UBS still needs to get rid of investment bank - activist investor

Reuters

Published Apr 15, 2015 01:05PM ET

UBS still needs to get rid of investment bank - activist investor

LONDON/ZURICH (Reuters) - Activist investor Knight Vinke said UBS (VX:UBSG) needs to "radically" shrink and should look at spinning off or merging its investment bank, reviving its two-year criticism of the Swiss bank.

Knight Vinke says UBS's investment bank is unviable and should be spun off so the bank can focus on its wealth and asset management businesses.

Two letters sent to the bank in recent weeks by Knight Vinke Chief Executive Eric Knight said the investment bank continued to receive "a huge funding subsidy" from the rest of the bank.

"This leads us to the conclusion that UBS needs to be radically streamlined, just as many of its global universal banking peers are doing – with a new strategy and possibly under new management – or absorbed into an organization that is better able to take on this task," Knight said in a letter dated March 27, which it published on its website this week. (http://knightvinke.com/letters/)

In a follow up letter dated April 13 Knight said his questions about how the investment bank was funded had not been answered by the bank.

Knight Vinke published a response from UBS dated April 8, which said the bank's senior independent director and audit committee had reviewed the assertions and "determined them to be erroneous and without merit".

"We have evaluated your suggestions and have determined that none of them are superior or additive to the bank's successful strategy," it added.

A spokesman for UBS said it did not comment on interactions with individual shareholders "even when we are faced with parties who choose to selectively disclose responses we have given in private".
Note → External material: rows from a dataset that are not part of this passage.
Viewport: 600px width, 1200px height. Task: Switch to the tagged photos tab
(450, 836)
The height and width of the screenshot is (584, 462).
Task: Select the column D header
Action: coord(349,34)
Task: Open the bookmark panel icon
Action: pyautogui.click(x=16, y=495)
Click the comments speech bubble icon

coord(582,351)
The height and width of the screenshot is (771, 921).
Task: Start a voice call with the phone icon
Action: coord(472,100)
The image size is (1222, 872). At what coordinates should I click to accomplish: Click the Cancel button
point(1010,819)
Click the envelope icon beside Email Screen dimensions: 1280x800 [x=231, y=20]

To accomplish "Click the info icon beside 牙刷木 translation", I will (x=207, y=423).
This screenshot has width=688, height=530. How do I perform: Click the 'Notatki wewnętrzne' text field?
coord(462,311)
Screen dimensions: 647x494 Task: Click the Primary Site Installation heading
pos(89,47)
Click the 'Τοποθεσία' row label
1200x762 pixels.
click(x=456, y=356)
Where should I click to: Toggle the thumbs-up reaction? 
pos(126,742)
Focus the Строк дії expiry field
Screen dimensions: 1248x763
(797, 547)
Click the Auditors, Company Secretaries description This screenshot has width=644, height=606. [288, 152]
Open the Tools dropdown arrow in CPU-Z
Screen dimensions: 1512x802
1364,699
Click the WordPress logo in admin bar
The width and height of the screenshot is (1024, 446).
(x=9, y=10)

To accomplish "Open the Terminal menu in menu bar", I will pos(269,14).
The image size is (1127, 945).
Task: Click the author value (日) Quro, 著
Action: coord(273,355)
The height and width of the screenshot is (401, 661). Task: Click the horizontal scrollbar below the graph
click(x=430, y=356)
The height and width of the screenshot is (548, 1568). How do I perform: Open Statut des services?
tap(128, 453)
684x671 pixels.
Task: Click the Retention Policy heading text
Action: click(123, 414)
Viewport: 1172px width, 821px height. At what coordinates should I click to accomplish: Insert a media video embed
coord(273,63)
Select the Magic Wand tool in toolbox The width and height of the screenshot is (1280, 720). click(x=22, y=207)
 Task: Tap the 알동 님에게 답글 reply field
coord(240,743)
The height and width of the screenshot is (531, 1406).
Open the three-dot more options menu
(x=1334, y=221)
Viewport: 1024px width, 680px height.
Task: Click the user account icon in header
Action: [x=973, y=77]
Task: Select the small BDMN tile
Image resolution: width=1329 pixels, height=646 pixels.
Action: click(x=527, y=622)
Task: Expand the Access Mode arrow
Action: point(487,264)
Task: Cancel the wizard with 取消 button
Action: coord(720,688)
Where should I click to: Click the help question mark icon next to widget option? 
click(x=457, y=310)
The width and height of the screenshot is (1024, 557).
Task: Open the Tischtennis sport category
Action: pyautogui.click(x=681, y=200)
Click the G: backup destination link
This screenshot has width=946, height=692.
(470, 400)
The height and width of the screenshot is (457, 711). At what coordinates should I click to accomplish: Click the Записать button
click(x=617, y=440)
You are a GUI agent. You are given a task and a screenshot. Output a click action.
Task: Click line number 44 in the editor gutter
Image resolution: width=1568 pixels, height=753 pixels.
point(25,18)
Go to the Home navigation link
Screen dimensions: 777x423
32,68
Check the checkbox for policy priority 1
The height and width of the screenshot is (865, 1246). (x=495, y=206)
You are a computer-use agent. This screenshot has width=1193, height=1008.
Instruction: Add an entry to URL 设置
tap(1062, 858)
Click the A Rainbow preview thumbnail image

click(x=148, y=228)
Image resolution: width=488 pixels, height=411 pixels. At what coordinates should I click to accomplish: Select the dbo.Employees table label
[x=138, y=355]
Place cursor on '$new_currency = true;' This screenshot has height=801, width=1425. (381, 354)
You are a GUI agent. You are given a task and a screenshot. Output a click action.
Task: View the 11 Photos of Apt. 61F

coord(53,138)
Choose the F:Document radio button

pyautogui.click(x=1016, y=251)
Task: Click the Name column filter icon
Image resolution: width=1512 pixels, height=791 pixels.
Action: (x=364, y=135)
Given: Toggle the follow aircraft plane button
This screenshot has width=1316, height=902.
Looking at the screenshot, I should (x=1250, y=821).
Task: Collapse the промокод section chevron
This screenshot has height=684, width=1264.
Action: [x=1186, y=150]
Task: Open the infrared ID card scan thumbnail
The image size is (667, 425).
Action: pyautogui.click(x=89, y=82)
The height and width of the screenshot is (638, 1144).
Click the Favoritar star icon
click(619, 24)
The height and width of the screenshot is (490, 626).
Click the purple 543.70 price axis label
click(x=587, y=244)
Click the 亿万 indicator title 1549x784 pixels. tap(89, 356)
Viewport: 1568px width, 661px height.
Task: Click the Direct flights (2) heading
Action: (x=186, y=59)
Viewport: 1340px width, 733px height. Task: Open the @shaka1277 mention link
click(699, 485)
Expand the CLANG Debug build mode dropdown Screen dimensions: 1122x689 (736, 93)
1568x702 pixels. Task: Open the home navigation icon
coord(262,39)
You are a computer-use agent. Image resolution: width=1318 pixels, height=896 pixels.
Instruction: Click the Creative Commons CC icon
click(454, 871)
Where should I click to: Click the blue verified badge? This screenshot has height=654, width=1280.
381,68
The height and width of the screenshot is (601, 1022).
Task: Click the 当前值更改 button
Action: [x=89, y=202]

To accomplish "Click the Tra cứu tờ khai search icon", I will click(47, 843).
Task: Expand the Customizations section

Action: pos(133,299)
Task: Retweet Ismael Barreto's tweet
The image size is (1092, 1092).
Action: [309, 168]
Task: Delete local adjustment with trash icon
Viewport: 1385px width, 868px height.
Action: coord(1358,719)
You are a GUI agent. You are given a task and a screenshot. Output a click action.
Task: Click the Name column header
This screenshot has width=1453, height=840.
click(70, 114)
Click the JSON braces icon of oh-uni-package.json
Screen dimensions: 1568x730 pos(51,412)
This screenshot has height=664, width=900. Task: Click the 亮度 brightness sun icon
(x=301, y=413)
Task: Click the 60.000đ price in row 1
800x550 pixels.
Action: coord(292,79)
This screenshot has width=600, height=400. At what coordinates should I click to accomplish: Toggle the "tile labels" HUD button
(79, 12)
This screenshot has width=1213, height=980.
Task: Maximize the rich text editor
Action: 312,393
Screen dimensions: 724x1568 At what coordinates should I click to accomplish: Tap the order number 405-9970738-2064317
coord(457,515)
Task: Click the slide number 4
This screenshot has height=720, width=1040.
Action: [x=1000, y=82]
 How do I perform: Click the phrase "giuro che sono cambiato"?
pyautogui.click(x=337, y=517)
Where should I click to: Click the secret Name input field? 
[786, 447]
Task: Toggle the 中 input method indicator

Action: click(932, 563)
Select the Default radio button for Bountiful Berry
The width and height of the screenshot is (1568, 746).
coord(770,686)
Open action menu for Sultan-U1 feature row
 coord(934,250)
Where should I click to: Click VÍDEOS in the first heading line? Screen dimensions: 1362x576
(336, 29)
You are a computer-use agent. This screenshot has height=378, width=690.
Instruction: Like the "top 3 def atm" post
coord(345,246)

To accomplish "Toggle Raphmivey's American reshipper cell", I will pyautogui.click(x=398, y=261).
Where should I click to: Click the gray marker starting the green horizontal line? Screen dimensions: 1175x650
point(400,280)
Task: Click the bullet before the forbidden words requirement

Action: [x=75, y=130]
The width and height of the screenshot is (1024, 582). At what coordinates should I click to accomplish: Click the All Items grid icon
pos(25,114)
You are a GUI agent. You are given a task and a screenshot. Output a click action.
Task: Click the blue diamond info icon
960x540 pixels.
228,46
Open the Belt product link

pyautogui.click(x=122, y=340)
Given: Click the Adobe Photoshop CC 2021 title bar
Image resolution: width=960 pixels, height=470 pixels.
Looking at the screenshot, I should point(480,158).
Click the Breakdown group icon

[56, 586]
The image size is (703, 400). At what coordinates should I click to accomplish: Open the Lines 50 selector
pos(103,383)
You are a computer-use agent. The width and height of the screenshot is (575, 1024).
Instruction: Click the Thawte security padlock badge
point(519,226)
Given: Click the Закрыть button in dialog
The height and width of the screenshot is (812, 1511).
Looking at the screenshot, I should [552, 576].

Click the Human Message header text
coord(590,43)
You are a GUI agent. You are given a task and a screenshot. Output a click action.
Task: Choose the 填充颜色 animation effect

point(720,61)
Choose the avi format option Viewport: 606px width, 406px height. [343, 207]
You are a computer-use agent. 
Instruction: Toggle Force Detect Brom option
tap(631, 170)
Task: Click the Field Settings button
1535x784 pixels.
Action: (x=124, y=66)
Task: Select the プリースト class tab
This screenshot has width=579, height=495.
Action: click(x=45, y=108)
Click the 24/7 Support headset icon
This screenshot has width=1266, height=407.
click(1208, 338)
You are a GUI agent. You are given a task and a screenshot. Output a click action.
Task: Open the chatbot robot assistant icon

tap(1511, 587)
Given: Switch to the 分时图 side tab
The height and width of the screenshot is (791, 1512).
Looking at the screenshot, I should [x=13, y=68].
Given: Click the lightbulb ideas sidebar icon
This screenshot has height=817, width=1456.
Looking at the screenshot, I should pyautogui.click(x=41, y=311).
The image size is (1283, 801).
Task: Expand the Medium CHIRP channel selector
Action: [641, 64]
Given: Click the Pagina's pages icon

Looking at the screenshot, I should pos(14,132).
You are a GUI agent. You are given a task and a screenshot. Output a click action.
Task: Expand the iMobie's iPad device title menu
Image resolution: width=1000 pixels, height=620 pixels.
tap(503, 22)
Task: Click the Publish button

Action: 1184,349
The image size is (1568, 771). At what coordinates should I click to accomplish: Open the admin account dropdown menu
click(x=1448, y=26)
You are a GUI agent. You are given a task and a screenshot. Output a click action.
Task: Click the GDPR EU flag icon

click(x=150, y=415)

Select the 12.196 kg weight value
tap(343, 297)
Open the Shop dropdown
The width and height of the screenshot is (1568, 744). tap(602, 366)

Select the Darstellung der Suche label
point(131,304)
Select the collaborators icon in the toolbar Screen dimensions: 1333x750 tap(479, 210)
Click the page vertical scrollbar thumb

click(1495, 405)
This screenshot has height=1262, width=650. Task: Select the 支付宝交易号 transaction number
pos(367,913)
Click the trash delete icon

Knight, who has taken about a 1 percent stake, told Reuters last year he believed UBS would eventually follow his advice and split off its investment bank.

UBS's shares are up more than 15 percent since Knight Vinke went public with its campaign, partly following the bank's move to axe much of the investment bank's trading activity.

Knight's March 27 letter said UBS businesses still bore "a huge burden" to support the investment bank and investors and regulators may have been misled over the true cost of funding and capital for the business.

"The IB may, in fact, be worthless once its true capital requirements are taken into account," the letter said.

Knight told UBS he would be willing to join its board, which he said "may be too dependent on the views of current or former investment banking professionals".